Sujet : GPS-inferred velocity and strain rate fields in eastern Canada


Résumé :

Earth’s crust and uppermost mantle are made by some pieces, so called “tectonics plates”, which are categorized as primary and secondary tectonics plates. The North American plate, among them, is a primary tectonic plate covering most of North America, Greenland, Cuba, Bahamas, and parts of Siberia and Iceland. It extends eastward to the Mid-Atlantic Ridge and westward to the Chersky Range in eastern Siberia. For the most parts, this tectonics plate moves in roughly a south west direction away from the Mid-Atlantic Ridge.
Among three techniques of tracking tectonics plates (i.e., satellite observations, sea-floor magnetization and paleopoles), the most robust and convenient way to measure plate tectonic motions is provided by GNSS observations. It is specially useful in the case of Permanent GNSS network were installed on places close to plate boundaries.

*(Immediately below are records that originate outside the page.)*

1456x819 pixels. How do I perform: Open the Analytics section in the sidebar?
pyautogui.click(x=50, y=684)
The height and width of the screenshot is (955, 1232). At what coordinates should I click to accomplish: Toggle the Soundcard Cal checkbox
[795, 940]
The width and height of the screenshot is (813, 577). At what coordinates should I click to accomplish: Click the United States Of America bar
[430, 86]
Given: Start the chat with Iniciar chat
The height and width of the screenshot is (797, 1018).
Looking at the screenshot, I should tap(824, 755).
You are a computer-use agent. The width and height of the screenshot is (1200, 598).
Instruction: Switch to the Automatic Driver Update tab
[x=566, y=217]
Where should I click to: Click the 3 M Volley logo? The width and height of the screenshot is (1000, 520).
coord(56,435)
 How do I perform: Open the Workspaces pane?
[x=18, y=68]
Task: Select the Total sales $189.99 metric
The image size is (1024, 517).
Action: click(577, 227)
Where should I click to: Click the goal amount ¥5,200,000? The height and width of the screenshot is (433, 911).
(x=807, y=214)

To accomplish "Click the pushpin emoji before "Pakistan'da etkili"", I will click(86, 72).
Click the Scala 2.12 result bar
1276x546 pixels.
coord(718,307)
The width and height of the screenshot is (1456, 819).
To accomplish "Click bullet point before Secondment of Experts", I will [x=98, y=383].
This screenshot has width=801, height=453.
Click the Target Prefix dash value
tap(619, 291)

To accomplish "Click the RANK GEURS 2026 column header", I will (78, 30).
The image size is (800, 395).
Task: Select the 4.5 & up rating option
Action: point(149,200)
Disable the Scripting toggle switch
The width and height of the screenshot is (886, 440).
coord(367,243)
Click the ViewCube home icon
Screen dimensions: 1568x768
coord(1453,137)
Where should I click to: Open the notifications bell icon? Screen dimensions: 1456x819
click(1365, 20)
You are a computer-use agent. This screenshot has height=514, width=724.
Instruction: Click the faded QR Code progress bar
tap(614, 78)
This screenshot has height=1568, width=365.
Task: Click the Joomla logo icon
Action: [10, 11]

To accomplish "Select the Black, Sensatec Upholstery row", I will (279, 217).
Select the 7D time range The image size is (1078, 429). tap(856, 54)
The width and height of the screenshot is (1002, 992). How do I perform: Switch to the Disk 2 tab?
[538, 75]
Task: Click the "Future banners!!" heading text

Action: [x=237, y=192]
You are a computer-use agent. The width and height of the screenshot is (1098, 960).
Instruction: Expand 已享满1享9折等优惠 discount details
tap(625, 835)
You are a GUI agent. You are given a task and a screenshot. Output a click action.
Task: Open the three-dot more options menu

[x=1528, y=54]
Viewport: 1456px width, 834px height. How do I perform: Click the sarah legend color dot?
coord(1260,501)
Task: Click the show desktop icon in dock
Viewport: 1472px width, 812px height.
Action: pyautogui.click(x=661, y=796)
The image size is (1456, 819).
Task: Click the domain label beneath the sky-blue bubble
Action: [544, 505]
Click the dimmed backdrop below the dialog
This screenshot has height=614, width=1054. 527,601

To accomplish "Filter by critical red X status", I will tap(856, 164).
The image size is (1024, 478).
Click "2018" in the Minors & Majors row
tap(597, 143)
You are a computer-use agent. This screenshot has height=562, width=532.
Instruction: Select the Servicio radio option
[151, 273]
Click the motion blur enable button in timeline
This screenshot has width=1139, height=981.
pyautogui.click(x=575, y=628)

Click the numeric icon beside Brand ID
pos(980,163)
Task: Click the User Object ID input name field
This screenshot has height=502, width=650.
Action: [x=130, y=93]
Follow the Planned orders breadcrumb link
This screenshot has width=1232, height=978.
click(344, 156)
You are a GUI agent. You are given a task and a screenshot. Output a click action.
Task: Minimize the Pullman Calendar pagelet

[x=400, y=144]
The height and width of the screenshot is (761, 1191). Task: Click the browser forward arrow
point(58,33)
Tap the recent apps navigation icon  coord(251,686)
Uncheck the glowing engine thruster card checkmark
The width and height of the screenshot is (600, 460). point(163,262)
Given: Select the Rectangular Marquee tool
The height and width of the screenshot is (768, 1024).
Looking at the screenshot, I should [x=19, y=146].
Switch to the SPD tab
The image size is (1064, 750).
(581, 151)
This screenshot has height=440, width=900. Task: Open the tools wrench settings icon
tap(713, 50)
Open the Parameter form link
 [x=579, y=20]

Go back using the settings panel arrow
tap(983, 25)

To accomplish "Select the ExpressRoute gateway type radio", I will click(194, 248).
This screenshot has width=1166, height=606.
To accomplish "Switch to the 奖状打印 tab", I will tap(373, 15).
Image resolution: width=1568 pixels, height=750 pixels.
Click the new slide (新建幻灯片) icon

The Canadian Base Network can serve as a monitoring network for deformation studies of the Canadian landmass. The array of stations have an average spacing of 200 km in the built-up areas of southern Canada, 500 km in the middle regions of Canada, and 1,000 km in the northern areas. This network as well as other local permanent GPS networks provide a good platform to study the microplate tectonics of Eastern Canada. More specifically the following objectives have been considered to be studied:
– Increasing accuracy and better analysis of GNSS results.
– Determination of velocity, deformation and strain fields.
– Comparison and validation of results from GNSS observations with geological and geophysical observations.